You are correct. I have never claimed to have seen an alien. I claim to have seen an alien object, typically described as a UFO, and yes in the same way as people see lights in the sky or anything else ... I saw it with my own eyes. As for what other people have seen, if they are religious, it would be natural for them to interpret such a sighting to some deity. I'm not religious though, so I simply see it as some kind of object that fails to conform to anything we know of ... therefore it is alien ... not "an alien", but simply alien to us. I've never made any claim that I know where the thing I saw actually came from.


Ahhh... going for the Rramjet and King of the Americas dishonest argument trying to weasel out of things you've said by making words so vague they become almost meaningless.

But if we run with that... Alien to you, not us. Your argument from incredulity and ignorance belongs to you. It is your very own.
 
You are correct. I have never claimed to have seen an alien.

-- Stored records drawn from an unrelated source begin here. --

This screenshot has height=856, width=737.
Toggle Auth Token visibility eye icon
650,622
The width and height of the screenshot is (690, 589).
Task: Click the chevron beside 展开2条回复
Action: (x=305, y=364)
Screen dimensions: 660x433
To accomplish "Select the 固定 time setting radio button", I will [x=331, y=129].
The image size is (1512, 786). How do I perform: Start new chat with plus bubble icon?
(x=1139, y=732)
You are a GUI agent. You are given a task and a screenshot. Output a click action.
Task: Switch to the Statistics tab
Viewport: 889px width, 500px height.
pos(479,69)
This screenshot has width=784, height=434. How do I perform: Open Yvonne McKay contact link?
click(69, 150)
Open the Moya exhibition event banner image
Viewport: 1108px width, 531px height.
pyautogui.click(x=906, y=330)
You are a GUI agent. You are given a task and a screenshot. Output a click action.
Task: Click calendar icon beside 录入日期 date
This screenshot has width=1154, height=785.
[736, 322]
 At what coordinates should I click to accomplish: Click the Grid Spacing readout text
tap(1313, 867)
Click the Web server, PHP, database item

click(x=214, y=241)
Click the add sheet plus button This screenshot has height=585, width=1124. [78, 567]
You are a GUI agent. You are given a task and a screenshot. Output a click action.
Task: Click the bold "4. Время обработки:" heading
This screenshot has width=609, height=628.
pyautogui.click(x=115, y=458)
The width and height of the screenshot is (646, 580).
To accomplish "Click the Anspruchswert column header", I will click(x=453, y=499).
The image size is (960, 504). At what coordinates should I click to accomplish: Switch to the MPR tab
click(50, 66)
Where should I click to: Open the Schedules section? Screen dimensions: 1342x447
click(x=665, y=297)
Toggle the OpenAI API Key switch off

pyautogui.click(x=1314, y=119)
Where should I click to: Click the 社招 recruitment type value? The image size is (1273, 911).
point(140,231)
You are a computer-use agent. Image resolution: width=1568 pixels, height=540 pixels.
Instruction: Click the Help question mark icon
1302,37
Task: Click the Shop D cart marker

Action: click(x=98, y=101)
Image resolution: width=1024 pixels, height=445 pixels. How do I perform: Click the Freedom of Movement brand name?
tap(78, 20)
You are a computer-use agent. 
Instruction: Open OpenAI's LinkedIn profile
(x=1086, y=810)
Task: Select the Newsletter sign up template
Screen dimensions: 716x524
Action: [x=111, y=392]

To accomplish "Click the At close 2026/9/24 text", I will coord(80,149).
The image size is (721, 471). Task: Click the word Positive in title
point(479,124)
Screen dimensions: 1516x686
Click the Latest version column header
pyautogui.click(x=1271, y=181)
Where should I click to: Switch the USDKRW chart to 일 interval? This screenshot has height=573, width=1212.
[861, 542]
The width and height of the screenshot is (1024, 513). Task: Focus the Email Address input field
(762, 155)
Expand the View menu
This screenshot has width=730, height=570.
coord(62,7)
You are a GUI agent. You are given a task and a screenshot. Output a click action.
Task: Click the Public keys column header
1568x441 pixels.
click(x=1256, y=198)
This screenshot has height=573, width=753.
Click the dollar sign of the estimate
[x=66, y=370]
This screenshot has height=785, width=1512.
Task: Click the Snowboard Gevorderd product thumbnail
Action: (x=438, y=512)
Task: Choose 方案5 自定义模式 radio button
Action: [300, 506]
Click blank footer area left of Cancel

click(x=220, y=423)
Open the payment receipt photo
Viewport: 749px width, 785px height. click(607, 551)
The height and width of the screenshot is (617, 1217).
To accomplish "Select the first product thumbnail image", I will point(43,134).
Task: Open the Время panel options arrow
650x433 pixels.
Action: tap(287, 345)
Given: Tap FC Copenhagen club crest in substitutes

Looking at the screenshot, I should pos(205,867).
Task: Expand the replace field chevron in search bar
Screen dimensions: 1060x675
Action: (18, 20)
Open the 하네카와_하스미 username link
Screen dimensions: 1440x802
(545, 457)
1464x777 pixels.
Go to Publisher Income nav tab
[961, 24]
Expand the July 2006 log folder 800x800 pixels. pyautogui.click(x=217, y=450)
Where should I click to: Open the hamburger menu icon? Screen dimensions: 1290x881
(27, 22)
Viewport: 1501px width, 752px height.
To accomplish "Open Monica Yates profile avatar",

I claim to have seen an alien object, typically described as a UFO, and yes in the same way as people see lights in the sky or anything else ... I saw it with my own eyes. As for what other people have seen, if they are religious, it would be natural for them to interpret such a sighting to some deity. I'm not religious though, so I simply see it as some kind of object that fails to conform to anything we know of ... therefore it is alien ... not "an alien", but simply alien to us. I've never made any claim that I know where the thing I saw actually came from.

j.r.
You may not be religious but as you say on your website "The paranormal has been a part of my life-experience all the way from childhood to the present.". Even prior to 1974 you had had experiences that you had interpreted as being extraordinary, according to your website. Therefore, it would be natural for you to interpret subsequent unusual events through the filter that you had already developed.

Is this a fair comment?
 
It's amaziing to see how the skeptic's perception of human ability changes to suit their biases. If it is about a UFO sighting, humans are frail fallible creatures with senses and brains so poor they can't count on them to recall anything accurately and are fooled easily into believing almost anything. When it suits their bias the other way, for example when addressing supporters of ancient astronaut theories, suddenly even really primitive people are these brilliant smart creatures with incredible minds that can figure out almost anything and are constantly underestimated.


That whole thing is called a straw man argument. It's dishonestly misrepresenting other people's position so you can avoid addressing what is really being said.

And only a very few people go around insisting their senses and brains are so good they recall every little detail of events that happened decades ago. Even fewer of them continue to insist on it even after they've proven how poorly their memories work. Nobody is knocking humans in general for their fallibility. The skeptics' are going to note those who do fail but don't recognize their failure, especially when that fallibility comes through in such ridiculous arguments. The skeptics are being cooperative and helpful. But of course there's no way we can force anyone to learn critical thinking, objectivity, and skepticism if someone either doesn't want to or doesn't have the capacity to learn it.

Oh, and once more, you are not being persecuted no matter how often you try to pull that one. It is not the skeptics fault that your arguments are so poorly assembled and/or presented that they are wholly unconvincing.